GO enrichment analysis could reveal the biological functions of the DEGs. The GO (Gene Ontology, http://geneontology.org/) enrichment of DEGs was implemented by hypergeometric test. GO terms with q < 0.05 were considered to be significantly enriched. KEGG (Kyoto Encyclopedia of Genes and Genomes http://www.kegg.jp/) analysis of the DEGs was performed to identify the associated biochemical and signal transduction pathways. KEGG terms with q < 0.05 were considered to be significantly enriched.

Quantitative real time PCR analysis

Quantitative real-time RT-PCR (qPCR) was performed to examine expression patterns of the candidate unigenes using a SteponePlus real-time PCR system (Applied Biosystems, Forster City, CA, USA). The primers for amplification are listed in Table 2. There primers were designed using Primer3 (http://simgene.com/Primer3) and synthesized by Invitrogen. Each reaction contained 2 μl of cDNA, 10 μl of 2x Power SYBR green PCR master mix (Applied Biosystems, Forster City, CA, USA), and 2 μl of forward and reverse primers in a final volume of 20 μl. The PCR reactions were conducted by incubation at 95 °C for 3 min followed by 40 cycles of 95 °C for 15 s and 60 °C for 45 s. A relative mRNA level was calculated by the 2-ΔΔCt, using the actin gene as an endogenous control. Dissociation-curve analysis was carried out to confirm the amplification specificity. Three technical replicates were performed for each sample and the data are shown as means ± standard errors (SE) (n = 3).

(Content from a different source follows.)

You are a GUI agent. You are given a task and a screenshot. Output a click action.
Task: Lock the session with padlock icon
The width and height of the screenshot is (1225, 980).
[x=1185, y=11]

Table 2 List of primer sequences of randomly selected unigenes used for qRT-PCR analysis

Qualitative and quantitative analysis of flavonols

About 0.5 g freeze-dried sample was extracted in 20 mL 90% (v/v) methanol solution using sonication at 4 °C for 60 min. The mixture was centrifuged at 10000 g for 15 min and passed through a 0.22 μm filter, after which the volume was adjusted to 1 mL with methanol solution. All samples were separated by Agilent SB-C18 (4.6 × 250 mm, 5 μm) column at 30 °C in a Diane U-3000 HPLC system equipped with a DAD detector (Diane Technologies, USA). The mobile phase was acetonitrile (solvent A) and 0.1%(v/v) phosphoric acid in H2O (solvent B). The gradient elution program was as follows: 0–30 min, 10–25% A; 30–40 min, 25–95% A; 40–45 min,95% A; 45–60 min, 95–100% A; The flow rate was 0.8 mL.min− 1 and the injection volume was 10 μL. The monitoring wavelength was set at 230 nm. The peak areas of the seven flavonol compounds; quercetin procyanidine B1 procyanidine B2 catechin epicatechin rutin kaempferol were approximately calibrated by using quercetin (Sigma-Aldrich, St Louis, MO, USA) standard. The seven flavonol compounds were identified and quantified based on their spectra, standards. The content of each flavonol was presented as milligrams of quercetin equivalent (QE) mg·g− 1 of DW. All experiments were repeated three times.

Statistical analysis

All experiments were carried out in triplicate, and the results were expressed as means± standard deviation (SD). The data were subjected to one-way analysis of variance in SPSS 17.0 for Windows (SPSS Inc., USA), and the significance between treatments was assessed by LSD multiple comparison test at P < 0.05.